**Description of the task**
Copy each of the records exactly; leave nothing out.

**Data for the task**
☆ ☆ ☆ ☆
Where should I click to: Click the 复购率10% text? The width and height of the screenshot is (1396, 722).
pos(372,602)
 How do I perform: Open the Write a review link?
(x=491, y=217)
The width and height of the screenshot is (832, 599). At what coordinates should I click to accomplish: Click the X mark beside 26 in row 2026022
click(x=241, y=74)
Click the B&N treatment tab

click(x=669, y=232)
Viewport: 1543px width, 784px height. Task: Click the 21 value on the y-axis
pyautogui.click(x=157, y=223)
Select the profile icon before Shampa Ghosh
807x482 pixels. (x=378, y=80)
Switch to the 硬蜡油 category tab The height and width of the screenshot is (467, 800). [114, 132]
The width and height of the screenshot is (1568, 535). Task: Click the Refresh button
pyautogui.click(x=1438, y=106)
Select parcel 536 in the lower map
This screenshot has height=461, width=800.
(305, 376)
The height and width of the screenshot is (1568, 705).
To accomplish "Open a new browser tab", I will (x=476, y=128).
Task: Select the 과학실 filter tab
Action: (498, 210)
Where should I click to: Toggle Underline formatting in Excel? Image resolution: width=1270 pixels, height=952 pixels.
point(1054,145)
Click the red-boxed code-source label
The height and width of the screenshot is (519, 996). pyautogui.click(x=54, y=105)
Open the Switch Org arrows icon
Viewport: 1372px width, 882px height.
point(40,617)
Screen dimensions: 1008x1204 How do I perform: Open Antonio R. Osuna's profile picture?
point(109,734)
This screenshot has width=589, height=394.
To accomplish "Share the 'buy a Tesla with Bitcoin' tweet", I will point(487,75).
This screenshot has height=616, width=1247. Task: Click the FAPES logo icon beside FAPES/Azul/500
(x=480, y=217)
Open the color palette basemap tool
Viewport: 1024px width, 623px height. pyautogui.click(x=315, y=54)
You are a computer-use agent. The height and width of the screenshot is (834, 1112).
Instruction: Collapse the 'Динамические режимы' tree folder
☆ ☆ ☆ ☆
**Answer section**
Where should I click to: Click the 复购率10% text? The width and height of the screenshot is (1396, 722).
pos(372,602)
 How do I perform: Open the Write a review link?
(x=491, y=217)
The width and height of the screenshot is (832, 599). At what coordinates should I click to accomplish: Click the X mark beside 26 in row 2026022
click(x=241, y=74)
Click the B&N treatment tab

click(x=669, y=232)
Viewport: 1543px width, 784px height. Task: Click the 21 value on the y-axis
pyautogui.click(x=157, y=223)
Select the profile icon before Shampa Ghosh
807x482 pixels. (x=378, y=80)
Switch to the 硬蜡油 category tab The height and width of the screenshot is (467, 800). [114, 132]
The width and height of the screenshot is (1568, 535). Task: Click the Refresh button
pyautogui.click(x=1438, y=106)
Select parcel 536 in the lower map
This screenshot has height=461, width=800.
(305, 376)
The height and width of the screenshot is (1568, 705).
To accomplish "Open a new browser tab", I will (x=476, y=128).
Task: Select the 과학실 filter tab
Action: (498, 210)
Where should I click to: Toggle Underline formatting in Excel? Image resolution: width=1270 pixels, height=952 pixels.
point(1054,145)
Click the red-boxed code-source label
The height and width of the screenshot is (519, 996). pyautogui.click(x=54, y=105)
Open the Switch Org arrows icon
Viewport: 1372px width, 882px height.
point(40,617)
Screen dimensions: 1008x1204 How do I perform: Open Antonio R. Osuna's profile picture?
point(109,734)
This screenshot has width=589, height=394.
To accomplish "Share the 'buy a Tesla with Bitcoin' tweet", I will point(487,75).
This screenshot has height=616, width=1247. Task: Click the FAPES logo icon beside FAPES/Azul/500
(x=480, y=217)
Open the color palette basemap tool
Viewport: 1024px width, 623px height. pyautogui.click(x=315, y=54)
You are a computer-use agent. The height and width of the screenshot is (834, 1112).
Instruction: Collapse the 'Динамические режимы' tree folder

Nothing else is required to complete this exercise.